Ordering data into Kinesis¶
- Imagine you have 100 trucks (truck_1, truck_2, ... truck_100)on the road sending their GPS positions regularly into AWS.
- You want to consume data in order for each truck, so that you can track their movement accurately.
- How should you send that data into Kinesis?
- Answer: send using a "Partition Key" value of the "truck_id"
- The same key will always go to the same shard.
Ordering data into SQS¶
- For SQS standard, there is no ordering
- For SQS FIFO, if you don't use a Group ID, messages are consumed in the order they are sent, with only one consumer
- You want to scale the number of consumers, but you want messages to be "grouped" when they are related to each other
- Then you use a Group ID (similar to Partition Key in Kinesis).

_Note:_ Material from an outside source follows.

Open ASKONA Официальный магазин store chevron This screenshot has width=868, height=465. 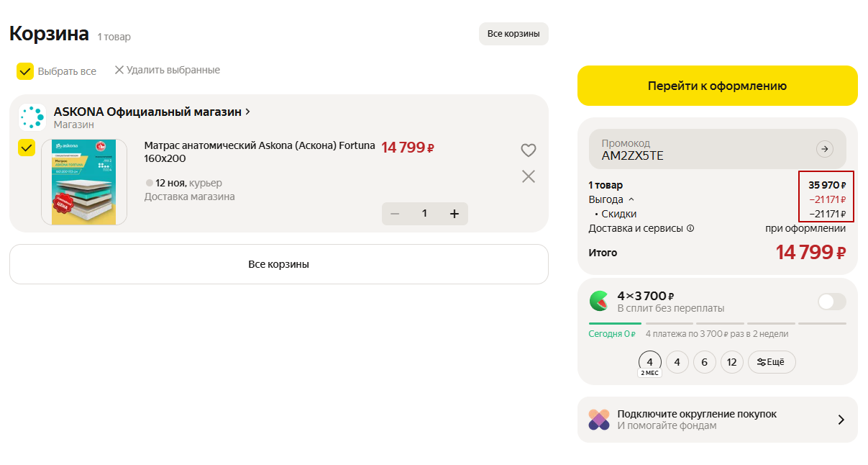click(x=248, y=112)
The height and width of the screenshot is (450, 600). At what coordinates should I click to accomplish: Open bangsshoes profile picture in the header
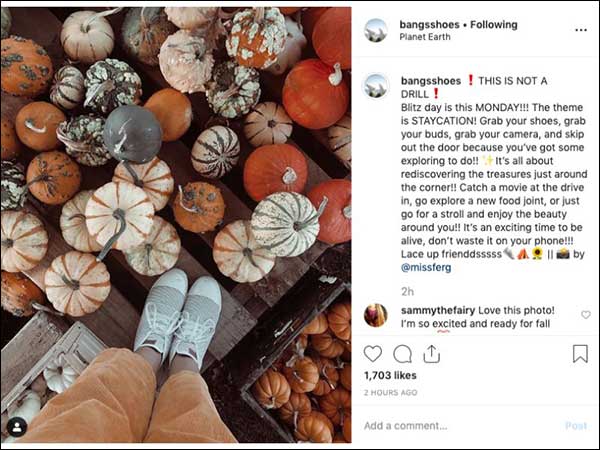(376, 30)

https://aws.amazon.com/blogs/compute/solving-complex-ordering-challenges-with-amazon-sqs-fifo-queues/
Kinesis vs SQS ordering¶
-
Let's assume 100 trucks, 5 kinesis shards, 1 SQS FIFO
-
Kinesis Data Streams
- On average you'll have 20 trucks per shard
- Trucks will have their data ordered within each shard
- The maximum amount of consumers in parallel we can have is 5
- Can receive up to 5MB/s of data
- SQS FIFO
- You only have one SQS FIFO queue
- You will have 100 Group ID
- You can have up to 100 Consumers (due to the 100 Group ID)
- You have up to 300 messages per second (or 3000 if using batching)